--- Source material Enclosed Below ---

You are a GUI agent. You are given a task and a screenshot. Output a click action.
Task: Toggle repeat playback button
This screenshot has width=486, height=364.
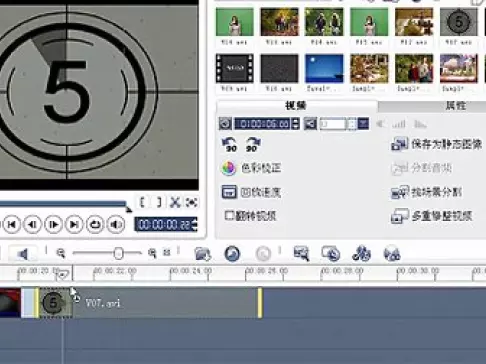point(95,224)
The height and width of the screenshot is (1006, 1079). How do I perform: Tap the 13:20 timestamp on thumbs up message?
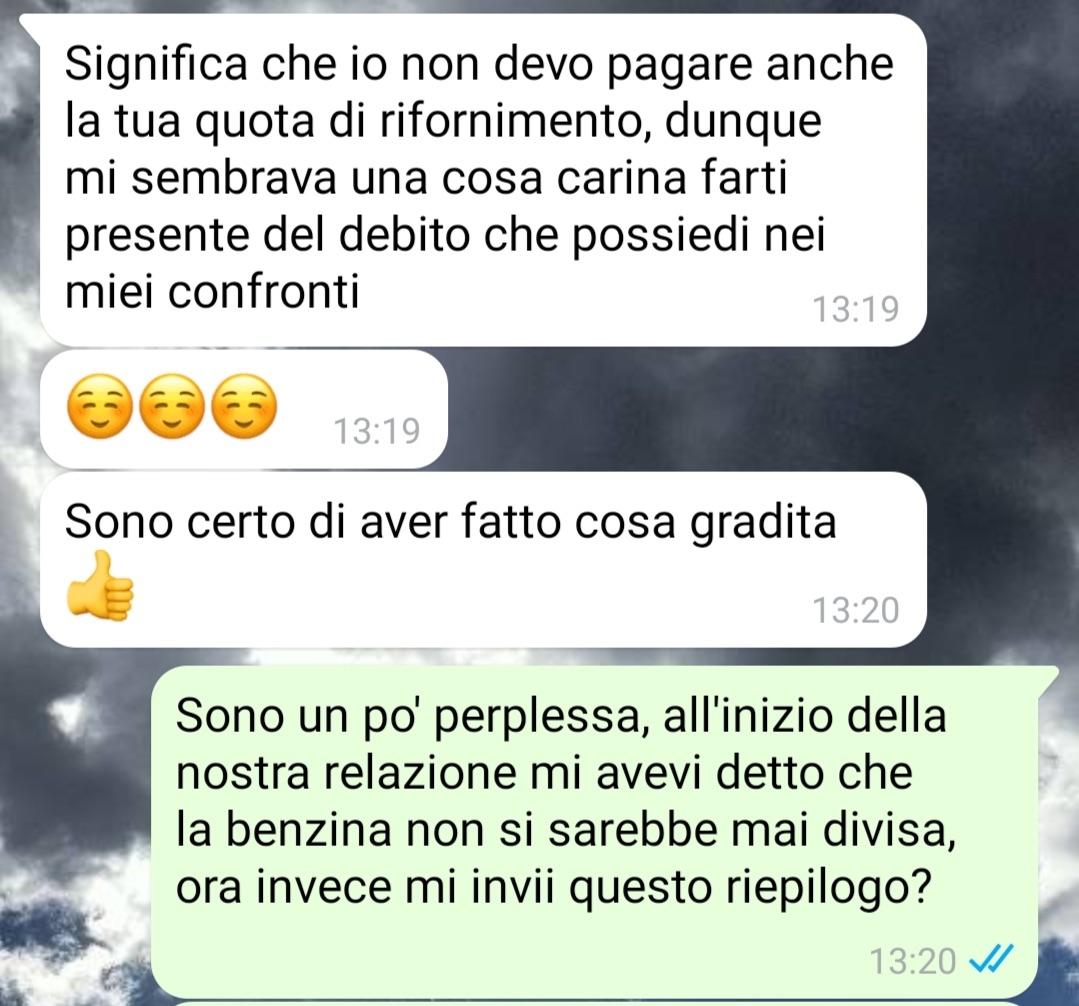(x=855, y=610)

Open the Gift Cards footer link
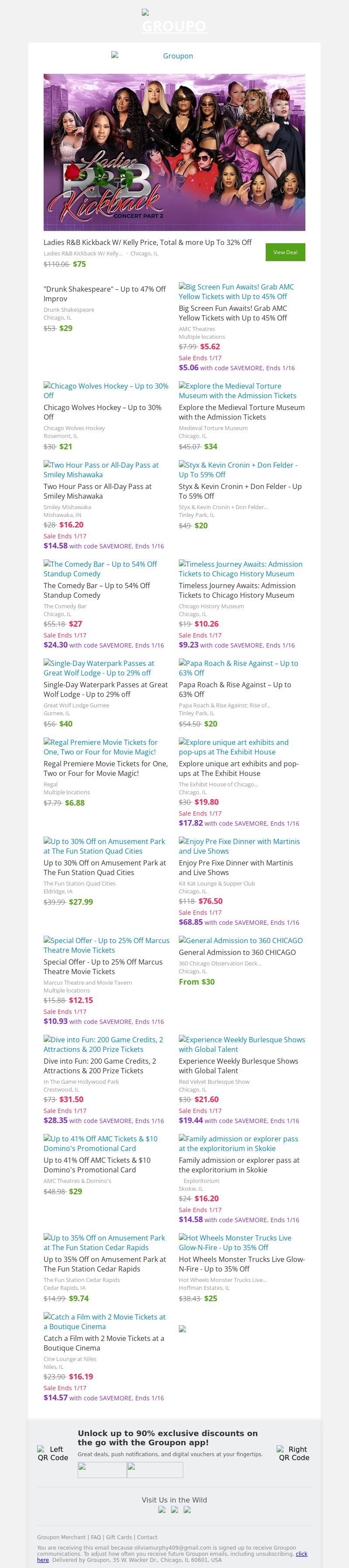coord(119,1537)
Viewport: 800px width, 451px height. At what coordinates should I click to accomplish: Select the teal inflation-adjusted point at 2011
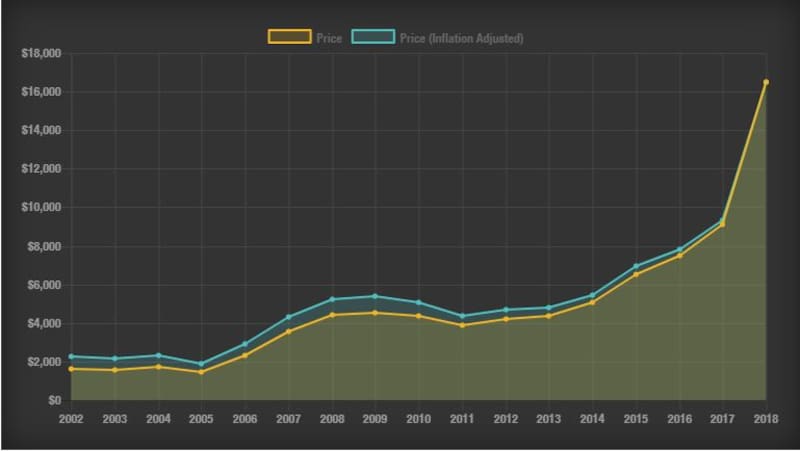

--- End of Enclosed Source material ---

Print the listing verbatim, images excluded.

→ **The completed task**:
You are a GUI agent. You are given a task and a screenshot. Output a click action.
Task: Toggle repeat playback button
This screenshot has width=486, height=364.
point(95,224)
The height and width of the screenshot is (1006, 1079). How do I perform: Tap the 13:20 timestamp on thumbs up message?
(x=855, y=610)

Open the Gift Cards footer link
coord(119,1537)
Viewport: 800px width, 451px height. At what coordinates should I click to accomplish: Select the teal inflation-adjusted point at 2011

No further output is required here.